Use multigraph to partition models

Multigraph is a feature where you can partition a model into individual graphs so you can run each graph separately. The flexibility is useful when the model is composed of separate PyTorch modules and you want to have fine-grained control on when to run them. For example, in a generative adversarial network, you can define the generator and the discriminator as their own graphs and run them separately. Currently, multigraph only supports inference.

How to use Multigraph

To compile a multigraph PEF:

Trace each graph with samba.trace_multigraph() to retrieve handles to the graphs’ output tensors.
Use the input tensors, output tensors, and optimizers to construct the FwdGraph objects that partition the model. Create each FwdGraph object with a unique name that you will use to refer to that graph in the future.
Register the graphs to SambaSession via samba.session.add_graph().
Compile the PEFs into a PEF with samba.session.compile_multigraph().

To run a multigraph PEF:

Use the same trace_multigraph() and add_graph() commands that you used at compile time (steps 1 - 3) to define the same graphs.
Call samba.session.init_multigraph_runtime(args.pef) to load the PEF, initialize the SambaRuntime backend, and transfer the tensors to the device.
Use the normal samba.session.run() API to run the PEF, and use the graph_name parameter to specify which graph to run.

Basic Example

Below is a simple example of compiling and running an inference app with multigraph.

import torch.nn as nn
import sambaflow.samba as samba
from sambaflow.samba.utils import trace_multigraph
from sambaflow.samba.graph import FwdGraph

# define graphs and convert to Samba models
model0 = nn.Linear(10, 10)
model1 = nn.Linear(10, 10)
samba.from_torch_model(model0)
samba.from_torch_model(model1)

# create inputs to each graph
inputs0 = samba.randn(args.batch_size, 10, name="ipt0")
inputs1 = samba.randn(args.batch_size, 10, name="ipt1")

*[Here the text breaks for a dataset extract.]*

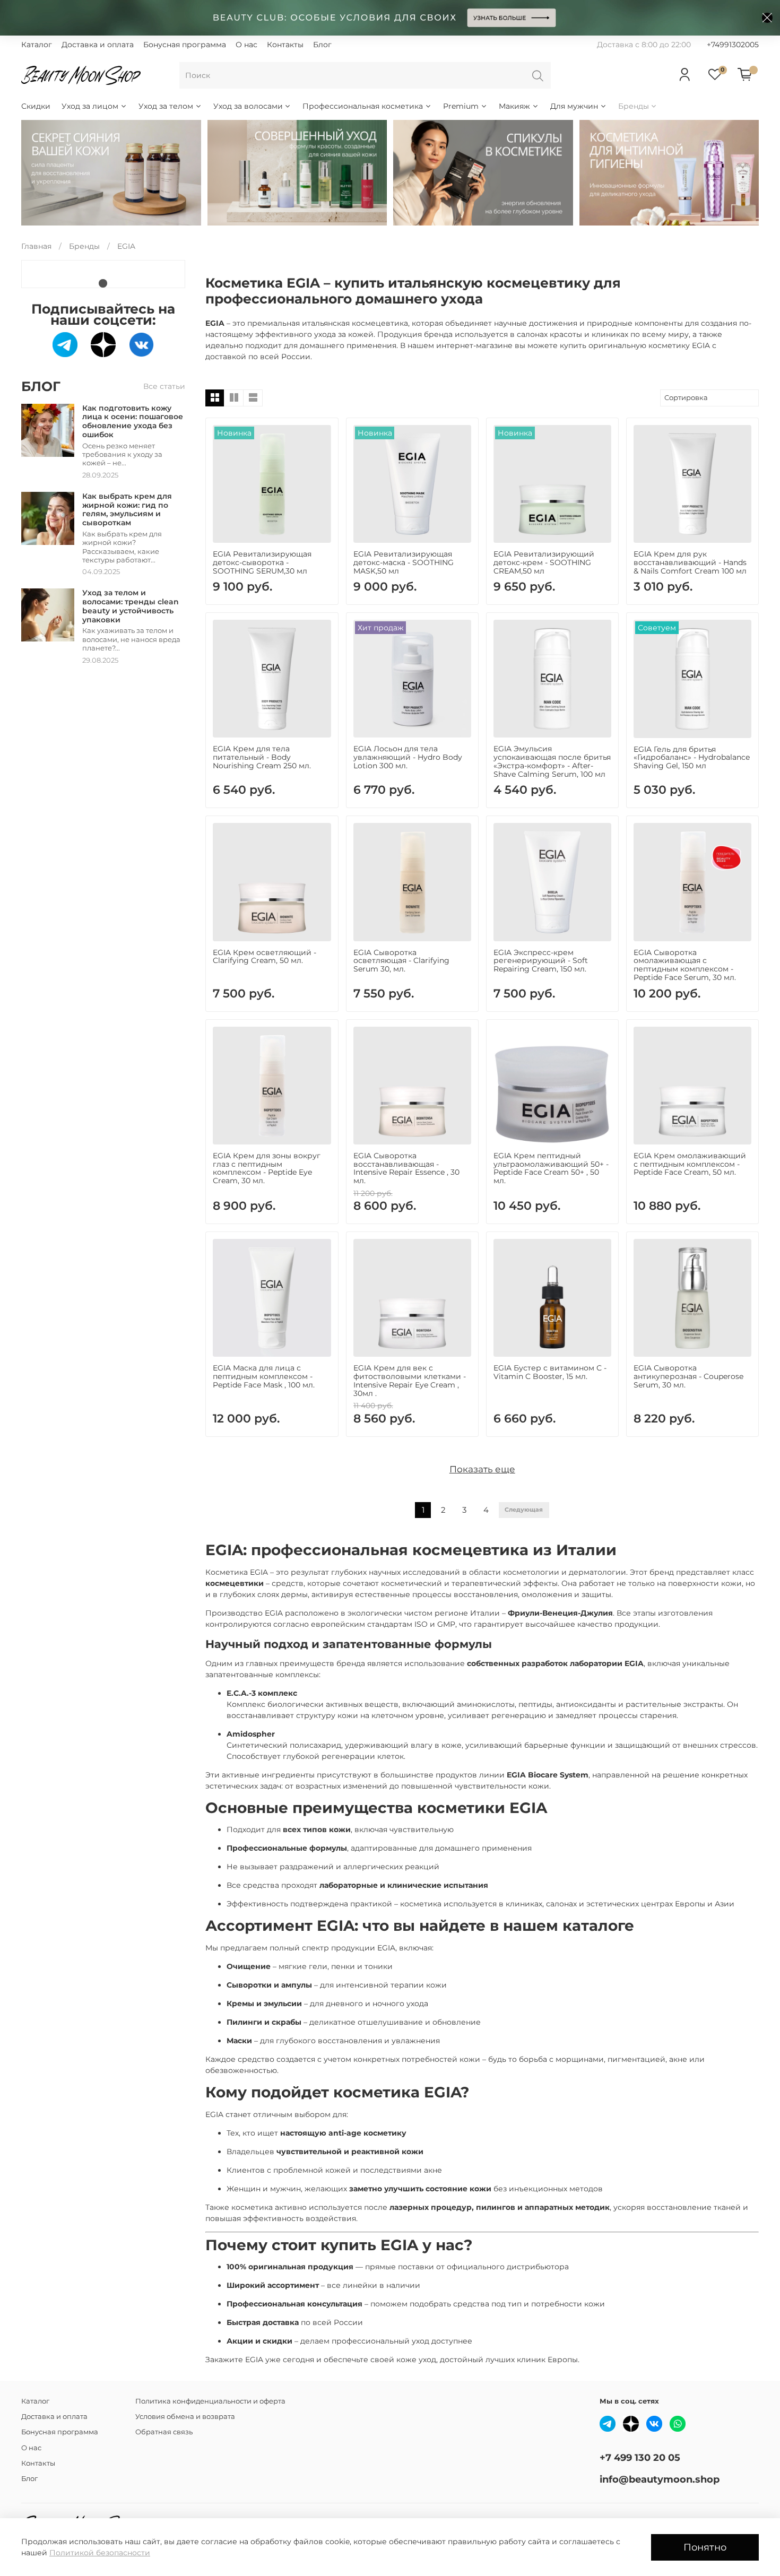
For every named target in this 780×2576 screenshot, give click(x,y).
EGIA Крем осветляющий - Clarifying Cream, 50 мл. (264, 957)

# trace each graph and get handle to their outputs
outputs0 = trace_multigraph(model0, inputs0)
outputs1 = trace_multigraph(model1, inputs1)

# register the torch modules as a FwdGraph
graph0 = FwdGraph(inputs0, outputs0, name="linear0")
graph1 = FwdGraph(inputs1, outputs1, name="linear1")

# register the SambaGraphs with SambaSession
samba.session.add_graph(graph0)
samba.session.add_graph(graph1)

if args.command == 'compile':
    # compile the registered graphs
    samba.session.compile_multigraph(name='multigraph_inference')
elif args.command == 'test':
    # initialize the Runtime context
    samba.session.init_multigraph_runtime(args.pef)

    # run graph0 by its name "linear0"
    samba_out0 = samba.session.run(inputs0, output_tensors=model0.output_tensors, graph_name="linear0")[0]

    # run graph1 by its name "linear1"
    samba_out1 = samba.session.run(inputs1, output_tensors=model1.output_tensors, graph_name="linear1")[0]

Weight Tying

If you want multiple graphs to share the same weights, you can tie the weights together by assigning one weight to the other. For example,

model1.linear.weight = model0.linear.weight

will tie model0’s linear weight and model1’s linear weight together. Both parameters will share the same location in device memory, so updates to model0’s weights will also be reflected in model1’s weights and vice versa.

Cached Inference

During inference in a model with multi-head attention like Llama 2, the multi-head attention layer iteratively computes the key and value (K and V) tensors for each token it generates. On a GPU, the generated key and value tensors are appended to the keys and values computed from the prompt. However, the RDU does not support dynamic tensor shapes, which is needed for concatenation, so we use multigraph instead.

How SambaNova does Cached Inference with Multigraph

SambaNova implements the caching by having two copies of the model, one cache graph and one no-cache graph. Each copy shares the same weights and biases as the other copy via weight tying. At the beginning of inference, the no-cache graph computes the K and V values from the prompt text to generate the cache as well as the first token. For subsequent tokens, the cache graph generates the K and V values while using the cached prompt K and V values. In SambaNova’s implementation, the K and V tensors are padded so the lengths are the max sequence size. When the model generates new tokens, the model assigns the new K and V values for that token to the appropriate index in the K and V tensors and replaces the padding.

Some models, such as Llama 2, GPT 13B, and Bloom, implement cached inference with multigraph on the RDU as well. However, not all models with multi-head attention use cached inference with multigraph on the RDU.